- Main
Performance, Energy and Temperature Considerations for Job Scheduling and for Workload Distribution in Heterogeneous Systems
- Alsubaihi, Shouq
- Advisor(s): Gaudiot, Jean-Luc
Abstract
Many systems today are heterogeneous in that they consist of a mix of different types of processing units (e.g., CPUs, GPUs). Each of these processing units has different performance and energy consumption characteristics. Job scheduling and workload distribution play a crucial role in such systems as they strongly affect system’s performance, energy consumption, peak power and peak temperature. The scheduler maps the entire jobs to processing units, whereas workload distributor maps parts of the job. Allocating resources (e.g., core scaling, thread allocation) is another challenge since different sets of resources exhibit different behavior in terms of performance and energy.
Performance was the dominant factor in job scheduling and workload distribution for years. As processor’s design has hit the power-wall, energy consumption also becomes important. Many studies have been conducted on scheduling and workload distribution with an eye on performance improvement. However, few of them consider both performance and energy.
We propose a Performance, Energy and Thermal aware Resource Allocator and Scheduler (PETRAS), which includes core scaling and thread allocation. Since job scheduling is known to be an NP-hard problem, we apply a Genetic Algorithm (GA) to find an efficient job schedule in terms of performance and energy consumption, under peak power and peak CPU temperature constraints. Compared to other schedulers, PETRAS achieves up to 4.7x speedup and energy saving of up to 195%.

[LISTED ENTRIES]:
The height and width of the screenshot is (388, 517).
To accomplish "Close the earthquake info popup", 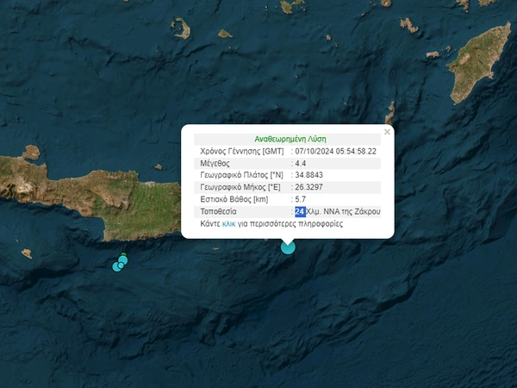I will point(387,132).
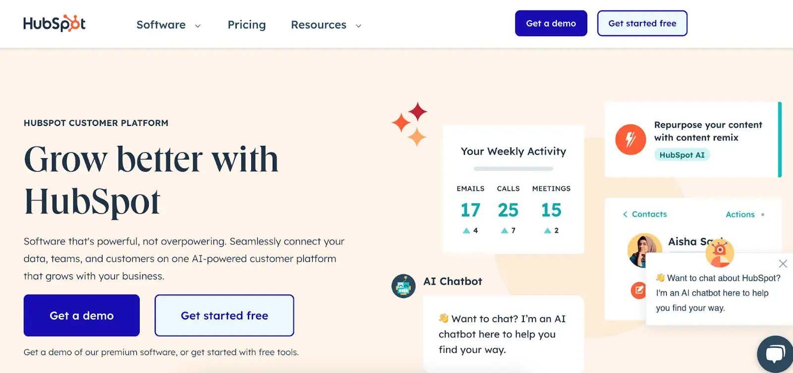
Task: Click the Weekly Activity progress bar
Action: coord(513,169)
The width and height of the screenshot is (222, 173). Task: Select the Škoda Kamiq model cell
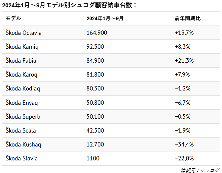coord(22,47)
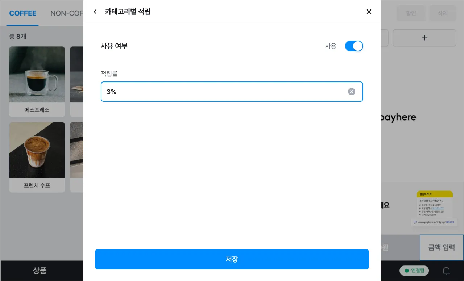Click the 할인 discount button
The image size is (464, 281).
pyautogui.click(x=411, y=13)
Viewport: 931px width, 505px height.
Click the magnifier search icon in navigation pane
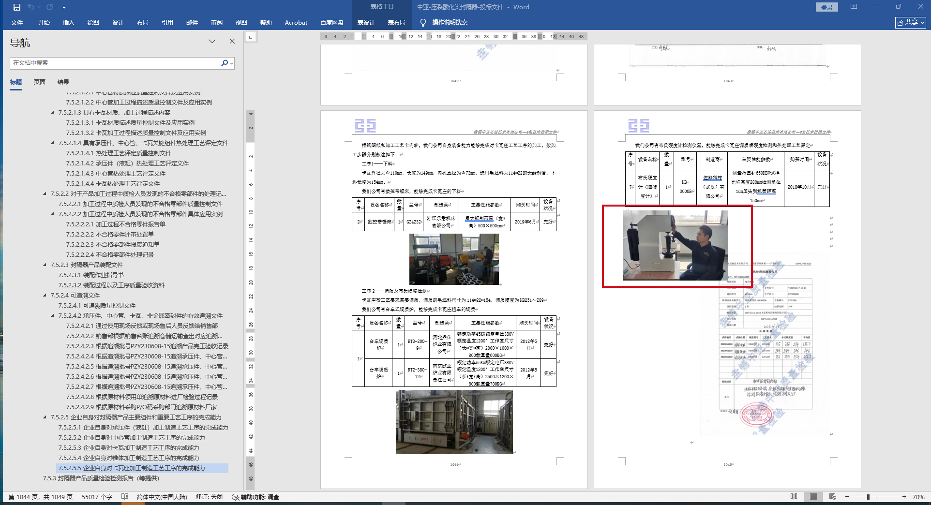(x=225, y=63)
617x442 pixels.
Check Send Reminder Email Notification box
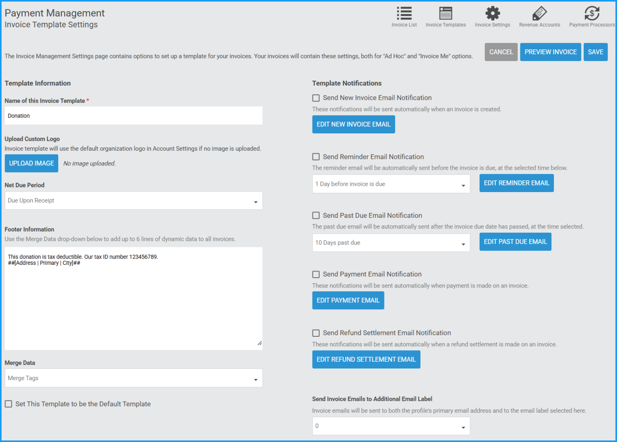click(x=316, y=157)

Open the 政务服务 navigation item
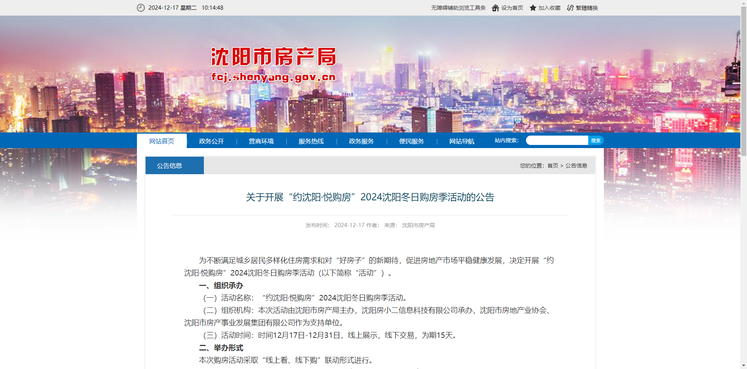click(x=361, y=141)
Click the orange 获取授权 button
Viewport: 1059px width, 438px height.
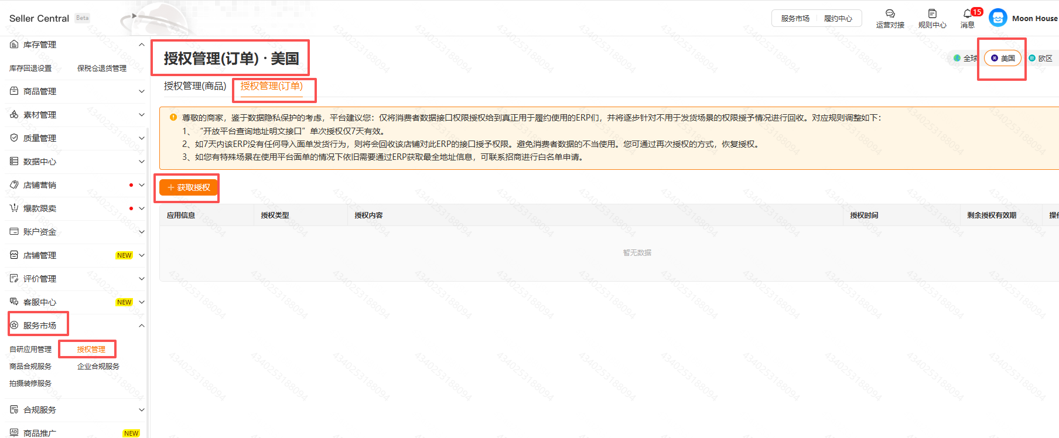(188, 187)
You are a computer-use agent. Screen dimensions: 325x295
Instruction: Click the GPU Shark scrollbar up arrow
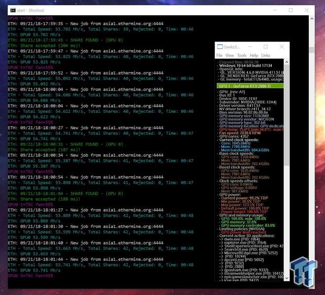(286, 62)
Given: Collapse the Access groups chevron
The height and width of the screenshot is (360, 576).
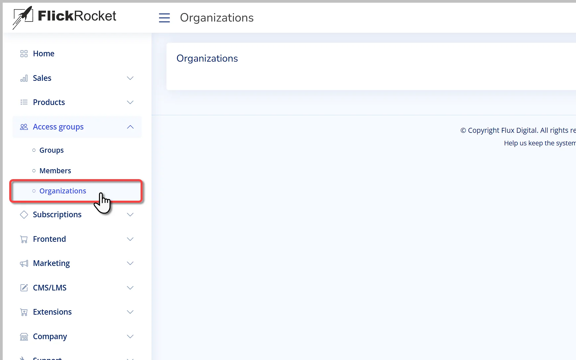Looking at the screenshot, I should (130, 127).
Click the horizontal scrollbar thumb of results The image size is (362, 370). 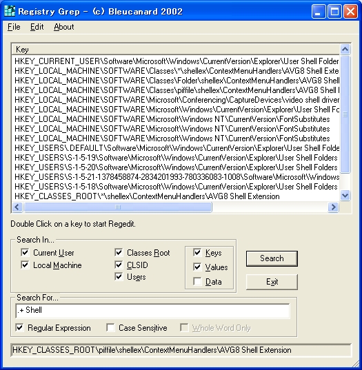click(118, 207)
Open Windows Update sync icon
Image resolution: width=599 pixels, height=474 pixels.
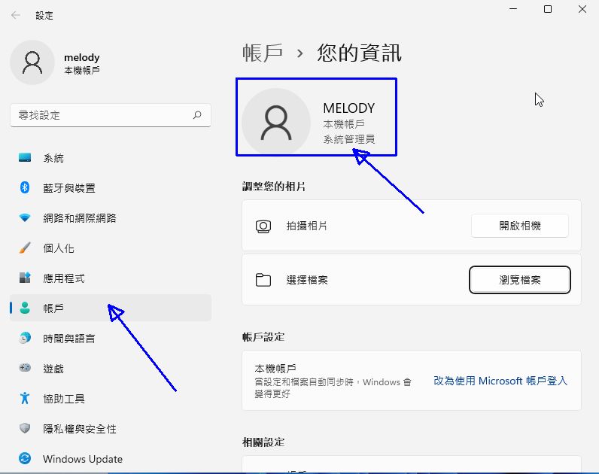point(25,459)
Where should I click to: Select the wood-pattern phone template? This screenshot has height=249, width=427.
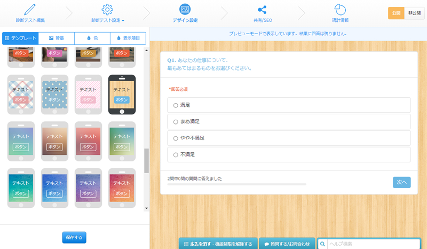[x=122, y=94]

---

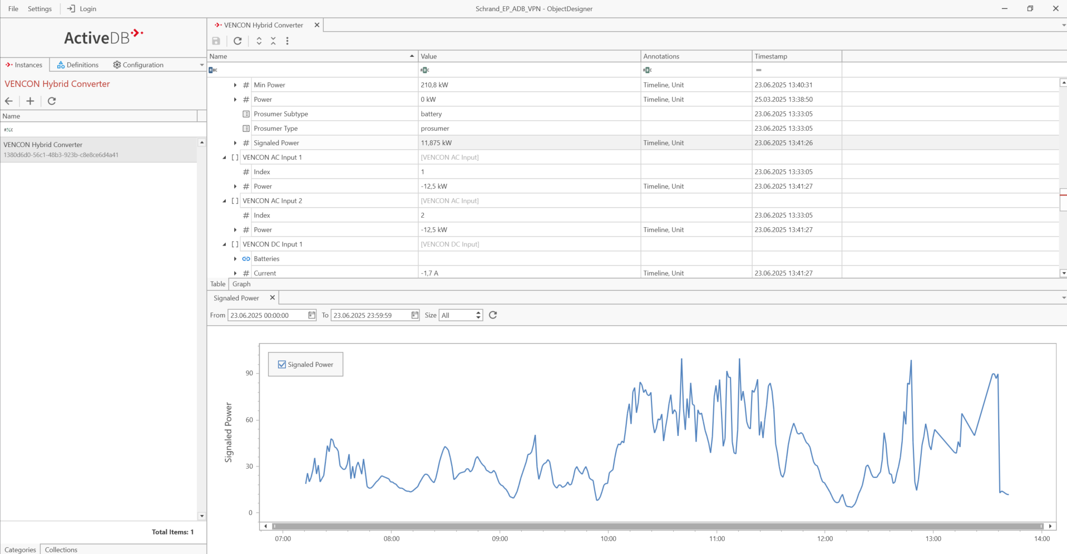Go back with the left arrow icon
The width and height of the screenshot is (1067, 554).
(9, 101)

[TASKS TO PERFORM]:
1. In the abstract on job scheduling in heterogeneous systems, what technique does PETRAS apply to find an efficient job schedule?
2. Continue the abstract on job scheduling in heterogeneous systems from its last sentence.
The entries are separate material, unrelated to the abstract on job scheduling in heterogeneous systems.

[ANSWERS GIVEN]:
1. A Genetic Algorithm (GA).

2.
The classic workload distribution does not fully utilize the CPUs and the GPUs. It maps the sequential parts of a job to the CPU and the parallel parts to the GPU. We thus propose a Workload Distributor with a Resource Allocator (WDRA), which combines core scaling and thread allocation into a workload distributor. Since workload distribution is known to be an NP-hard problem, WDRA utilizes Particle Swarm Optimization (PSO) to find an efficient workload distribution in terms of performance and energy consumption, under peak power and peak CPU temperature constraints. Compared to other workload distributors, WDRA can achieve up to 1.47x speedup and 82% reduction of energy consumption. WDRA is a well-suited runtime distributor since it only takes up to 1.7% of the job’s execution time.